Creditor financing and overbidding in bankruptcy auctions: Theory and tests

https://doi.org/10.1016/j.jcorpfin.2008.04.005Get rights and content

Abstract

We present unique empirical tests for auction overbidding using data from Sweden's auction bankruptcy system. The main creditor (a bank) can neither bid in the auction nor refuse to sell in order to support a minimum price. However, we argue that the bank may increase its expected revenue by financing a bidder in return for a joint bid strategy, and we show that the optimal coalition bid exceeds the bidder's private valuation (overbidding) by an amount that is increasing in the bank's ex ante debt impairment. We find that bank–bidder financing arrangements are common, and our cross-sectional regressions show that winning bids are increasing in the bank-debt impairment as predicted. While, in theory, overbidding may result in the coalition winning against a more efficient rival bidder, our evidence on post-bankruptcy operating performance fails to support such allocative inefficiency effects. We also find that restructurings by bank-financed bidders are relatively risky as they have greater bankruptcy refiling rates, irrespective of the coalition's overbidding incentive.

Introduction

In Sweden, a firm filing for bankruptcy is turned over to a court-appointed trustee who puts the firm up for sale in an auction. This mandatory auction system has an attractive simplicity. All debt claims are stayed during the auction period and the bids determine whether the firm will be continued as a going concern or liquidated piecemeal. Payment must be in cash, allowing the auction proceeds to be distributed to creditors strictly according to absolute priority. Moreover, the auctions are quick (lasting an average of 2 months) and relatively cost-efficient, and as much as three-quarters of the filing firms survive the auction as a going concern (Thorburn, 2000). A going-concern sale takes place by merging the assets and operations of the auctioned firm into the bidder firm, or into an empty corporate shell—much like a leveraged buyout transaction.

There is an ongoing debate over the relative efficiency of auction bankruptcy versus Chapter 11 in the U.S., where firms are reorganized in bankruptcy. Proponents of a more market-oriented auction system point to costs associated with conflicts of interests and excessive continuation of operations due to managerial control over the restructuring process in Chapter 11.1 Perhaps as a result, there is a trend towards increased use of market-based mechanisms in the U.S., as evidenced by prepackaged bankruptcies (Betker, 1995, Lease et al., 1996), participation by distressed investors (Hotchkiss and Mooradian, 1997), and sales in Chapter 11 (Hotchkiss and Mooradian, 1998, Maksimovic and Phillips, 1998). In fact, Baird and Rasmussen (2003) report that more than three-quarters of all large Chapter 11 cases resolved in 2002 involved the sale of company assets or a prepackaged bankruptcy procedure.

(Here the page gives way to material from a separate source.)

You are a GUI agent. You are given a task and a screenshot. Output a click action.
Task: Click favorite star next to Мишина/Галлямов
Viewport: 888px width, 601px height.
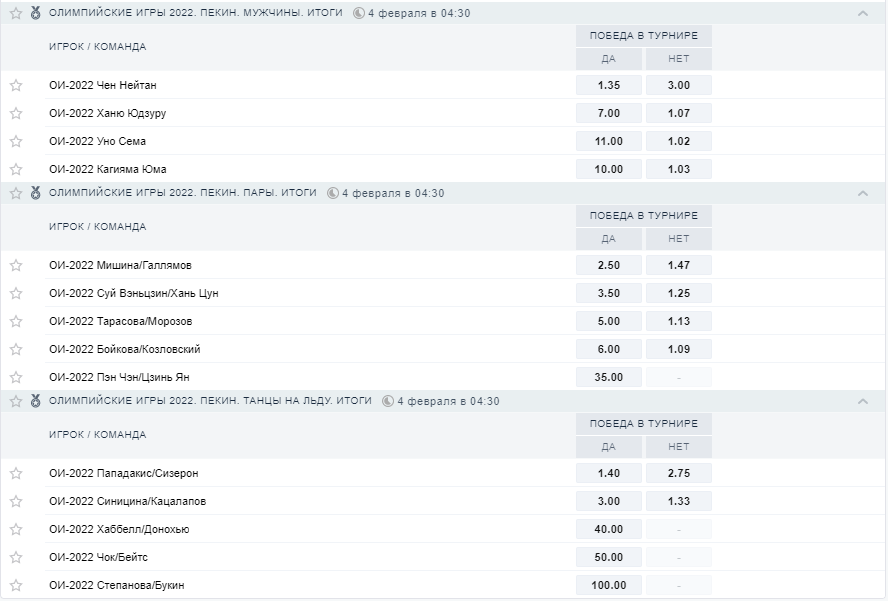[16, 265]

On the other hand, proponents of Chapter 11 argue that the time pressure of an auction system is costly as it possibly causes excessive liquidation of economically viable firms when potential bidders in the auction are themselves financially constrained. However, Eckbo and Thorburn (in press) fail to find auction fire-sale discounts in going-concern sales, and the three-quarters survival rate reported for the Swedish auction system is similar to that of Chapter 11.2 Also, in Eckbo and Thorburn (2003) we show that firms purchased as going concerns in the auction tend to perform at par with non-bankrupt industry rivals.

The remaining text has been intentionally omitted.